Copy out every line of the material below word for word, and leave the pictures out.
──────────
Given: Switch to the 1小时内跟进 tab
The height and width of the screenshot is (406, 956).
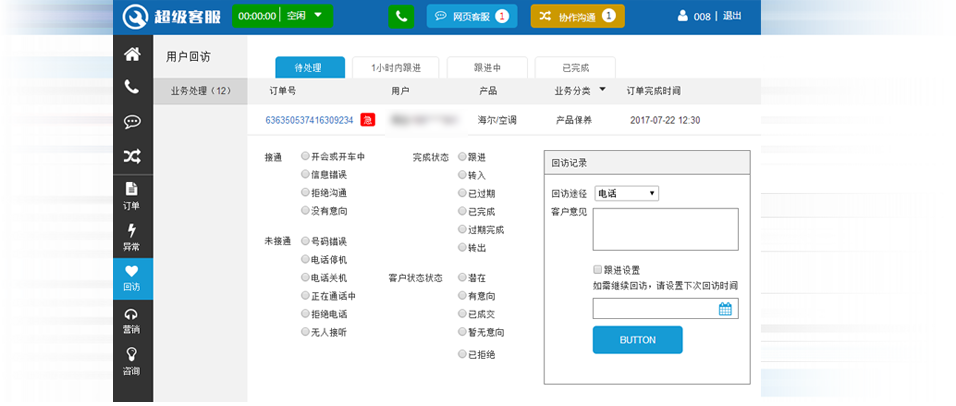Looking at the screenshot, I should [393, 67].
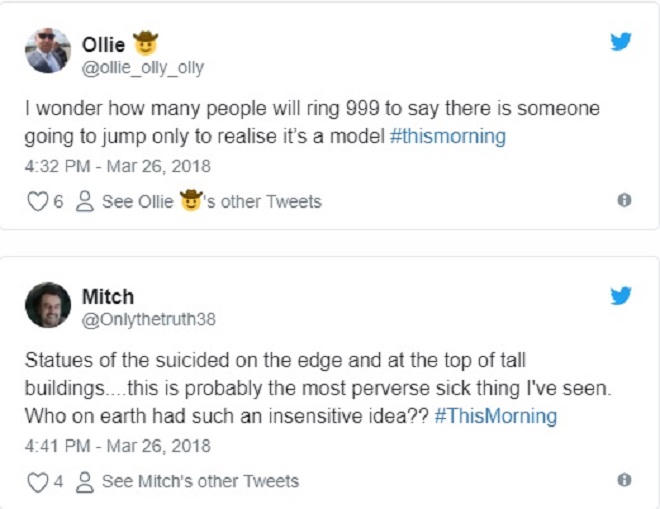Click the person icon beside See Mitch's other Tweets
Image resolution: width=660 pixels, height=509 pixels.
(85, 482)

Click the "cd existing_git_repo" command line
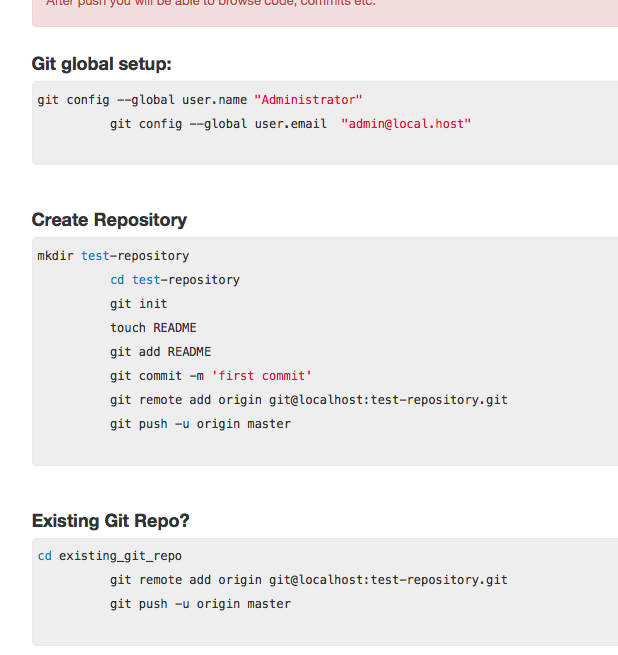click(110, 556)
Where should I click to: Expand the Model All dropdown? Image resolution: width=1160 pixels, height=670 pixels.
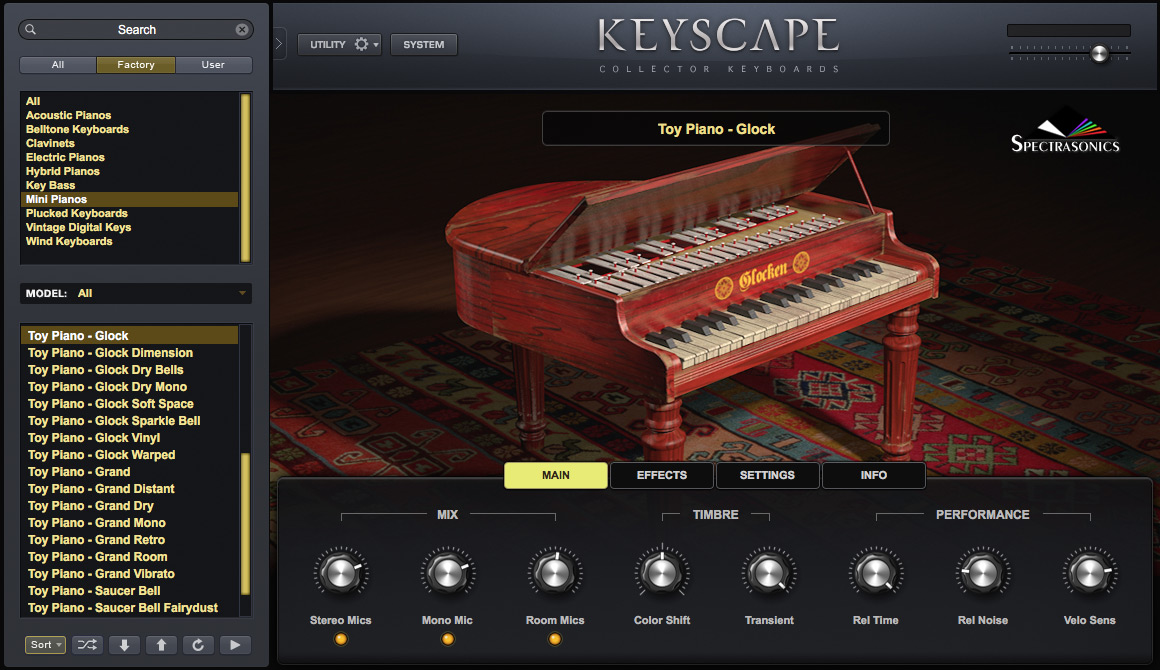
──────────
## [SOLVED PROBLEM]
Given: Switch to the 1小时内跟进 tab
The height and width of the screenshot is (406, 956).
Looking at the screenshot, I should [393, 67].
Click the person icon beside See Mitch's other Tweets
Image resolution: width=660 pixels, height=509 pixels.
(85, 482)

Click the "cd existing_git_repo" command line
click(110, 556)
Where should I click to: Expand the Model All dropdown? Image resolution: width=1160 pixels, height=670 pixels.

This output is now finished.